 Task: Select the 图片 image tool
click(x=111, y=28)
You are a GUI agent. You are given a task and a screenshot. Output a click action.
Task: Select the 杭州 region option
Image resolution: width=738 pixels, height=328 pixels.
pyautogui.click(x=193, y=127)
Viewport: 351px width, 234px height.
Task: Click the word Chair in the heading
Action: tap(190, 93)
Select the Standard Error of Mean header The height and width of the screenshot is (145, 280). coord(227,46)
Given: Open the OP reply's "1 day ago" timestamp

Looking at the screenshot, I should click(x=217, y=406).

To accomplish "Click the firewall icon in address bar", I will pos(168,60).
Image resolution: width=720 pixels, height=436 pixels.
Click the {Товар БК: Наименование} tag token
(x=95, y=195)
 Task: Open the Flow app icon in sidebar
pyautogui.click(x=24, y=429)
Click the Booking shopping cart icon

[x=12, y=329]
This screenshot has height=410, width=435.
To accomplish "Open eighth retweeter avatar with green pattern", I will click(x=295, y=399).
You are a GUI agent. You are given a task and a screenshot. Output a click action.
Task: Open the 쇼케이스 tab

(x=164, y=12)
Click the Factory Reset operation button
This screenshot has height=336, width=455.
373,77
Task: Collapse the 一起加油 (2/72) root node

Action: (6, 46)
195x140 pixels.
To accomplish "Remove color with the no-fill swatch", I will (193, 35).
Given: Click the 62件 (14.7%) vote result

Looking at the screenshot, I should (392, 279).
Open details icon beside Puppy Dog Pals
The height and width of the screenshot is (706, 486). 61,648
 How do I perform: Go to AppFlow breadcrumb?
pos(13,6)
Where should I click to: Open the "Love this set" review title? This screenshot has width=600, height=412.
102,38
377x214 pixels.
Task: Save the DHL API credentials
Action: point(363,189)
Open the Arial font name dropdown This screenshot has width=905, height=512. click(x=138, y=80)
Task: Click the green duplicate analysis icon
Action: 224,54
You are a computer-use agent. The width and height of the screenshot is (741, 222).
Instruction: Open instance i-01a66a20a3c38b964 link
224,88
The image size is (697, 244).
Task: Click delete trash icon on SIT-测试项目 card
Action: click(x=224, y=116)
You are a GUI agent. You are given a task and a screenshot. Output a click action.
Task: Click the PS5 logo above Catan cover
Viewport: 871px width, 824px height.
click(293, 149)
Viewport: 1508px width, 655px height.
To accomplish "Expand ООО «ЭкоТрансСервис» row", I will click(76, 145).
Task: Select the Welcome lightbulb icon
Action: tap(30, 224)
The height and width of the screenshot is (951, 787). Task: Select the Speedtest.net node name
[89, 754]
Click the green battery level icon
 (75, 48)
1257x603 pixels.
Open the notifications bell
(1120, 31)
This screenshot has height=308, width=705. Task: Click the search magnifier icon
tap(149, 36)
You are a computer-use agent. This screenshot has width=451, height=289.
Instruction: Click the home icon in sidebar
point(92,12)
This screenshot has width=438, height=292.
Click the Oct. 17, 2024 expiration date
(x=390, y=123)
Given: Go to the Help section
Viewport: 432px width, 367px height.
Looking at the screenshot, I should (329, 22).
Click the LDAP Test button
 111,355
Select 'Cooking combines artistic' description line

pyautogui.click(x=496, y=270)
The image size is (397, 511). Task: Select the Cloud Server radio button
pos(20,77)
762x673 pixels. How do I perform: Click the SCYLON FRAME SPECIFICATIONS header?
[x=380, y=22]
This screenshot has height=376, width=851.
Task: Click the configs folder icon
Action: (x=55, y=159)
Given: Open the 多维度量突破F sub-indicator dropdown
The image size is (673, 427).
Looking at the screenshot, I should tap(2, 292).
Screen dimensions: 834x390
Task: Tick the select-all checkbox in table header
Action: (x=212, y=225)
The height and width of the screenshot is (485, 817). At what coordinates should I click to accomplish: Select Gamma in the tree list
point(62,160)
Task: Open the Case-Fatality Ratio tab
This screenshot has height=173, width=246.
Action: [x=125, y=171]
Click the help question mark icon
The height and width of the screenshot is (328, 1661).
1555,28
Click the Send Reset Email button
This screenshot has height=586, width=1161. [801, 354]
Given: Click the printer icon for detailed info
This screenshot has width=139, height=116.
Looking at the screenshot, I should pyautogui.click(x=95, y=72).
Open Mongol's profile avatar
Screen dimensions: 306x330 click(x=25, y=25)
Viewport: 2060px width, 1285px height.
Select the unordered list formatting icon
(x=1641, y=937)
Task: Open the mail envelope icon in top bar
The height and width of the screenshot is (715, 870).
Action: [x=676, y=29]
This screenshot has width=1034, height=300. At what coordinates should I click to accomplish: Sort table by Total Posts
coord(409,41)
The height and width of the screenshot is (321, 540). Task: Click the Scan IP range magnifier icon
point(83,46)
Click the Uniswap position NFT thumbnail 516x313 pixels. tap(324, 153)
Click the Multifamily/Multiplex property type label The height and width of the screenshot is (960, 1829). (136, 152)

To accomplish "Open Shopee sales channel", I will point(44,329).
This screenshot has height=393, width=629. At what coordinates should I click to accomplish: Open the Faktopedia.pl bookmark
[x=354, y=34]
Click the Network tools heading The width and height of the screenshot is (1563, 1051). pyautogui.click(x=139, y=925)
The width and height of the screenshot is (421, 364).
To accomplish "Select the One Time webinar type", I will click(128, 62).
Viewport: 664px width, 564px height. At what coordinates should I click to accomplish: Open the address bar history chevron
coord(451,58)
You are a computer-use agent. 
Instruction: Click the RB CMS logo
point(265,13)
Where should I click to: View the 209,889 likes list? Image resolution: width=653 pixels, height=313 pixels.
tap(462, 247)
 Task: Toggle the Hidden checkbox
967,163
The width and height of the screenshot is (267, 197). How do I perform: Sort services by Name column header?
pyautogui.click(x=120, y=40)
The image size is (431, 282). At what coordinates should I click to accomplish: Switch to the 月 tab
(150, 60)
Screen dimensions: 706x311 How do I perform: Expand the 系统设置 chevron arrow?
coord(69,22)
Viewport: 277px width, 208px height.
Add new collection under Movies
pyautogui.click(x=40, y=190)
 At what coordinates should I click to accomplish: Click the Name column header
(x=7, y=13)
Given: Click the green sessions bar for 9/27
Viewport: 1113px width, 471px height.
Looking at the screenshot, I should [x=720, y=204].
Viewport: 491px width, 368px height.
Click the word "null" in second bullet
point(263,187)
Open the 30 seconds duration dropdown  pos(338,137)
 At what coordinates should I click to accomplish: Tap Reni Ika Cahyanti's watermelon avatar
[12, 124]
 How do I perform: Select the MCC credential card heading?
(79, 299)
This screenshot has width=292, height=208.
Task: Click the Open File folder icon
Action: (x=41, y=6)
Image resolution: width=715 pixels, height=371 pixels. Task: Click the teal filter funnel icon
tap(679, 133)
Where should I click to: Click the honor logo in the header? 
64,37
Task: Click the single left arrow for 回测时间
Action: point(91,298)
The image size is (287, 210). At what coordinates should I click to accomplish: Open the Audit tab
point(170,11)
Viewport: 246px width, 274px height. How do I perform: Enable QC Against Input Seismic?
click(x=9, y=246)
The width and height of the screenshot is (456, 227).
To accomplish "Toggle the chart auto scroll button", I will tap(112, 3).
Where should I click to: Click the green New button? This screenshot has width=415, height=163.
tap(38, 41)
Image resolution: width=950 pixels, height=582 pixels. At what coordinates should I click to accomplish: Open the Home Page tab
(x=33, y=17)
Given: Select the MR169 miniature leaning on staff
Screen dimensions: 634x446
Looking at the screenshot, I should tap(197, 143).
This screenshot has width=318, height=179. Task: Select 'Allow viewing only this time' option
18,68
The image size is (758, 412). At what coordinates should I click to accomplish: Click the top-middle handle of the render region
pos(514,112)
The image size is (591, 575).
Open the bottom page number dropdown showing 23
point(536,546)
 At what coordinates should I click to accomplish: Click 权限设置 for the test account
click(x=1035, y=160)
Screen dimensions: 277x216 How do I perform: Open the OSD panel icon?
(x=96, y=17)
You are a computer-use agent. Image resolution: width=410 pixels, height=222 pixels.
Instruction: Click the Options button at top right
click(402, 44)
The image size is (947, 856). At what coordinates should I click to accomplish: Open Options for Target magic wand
◇ ◇ ◇ ◇ ◇ ◇ ◇
ACTIVITY
Could you copy every line from the records that mentions the word "type"?

THE ANSWER
Click the Multifamily/Multiplex property type label The height and width of the screenshot is (960, 1829). (136, 152)
To accomplish "Select the One Time webinar type", I will click(128, 62).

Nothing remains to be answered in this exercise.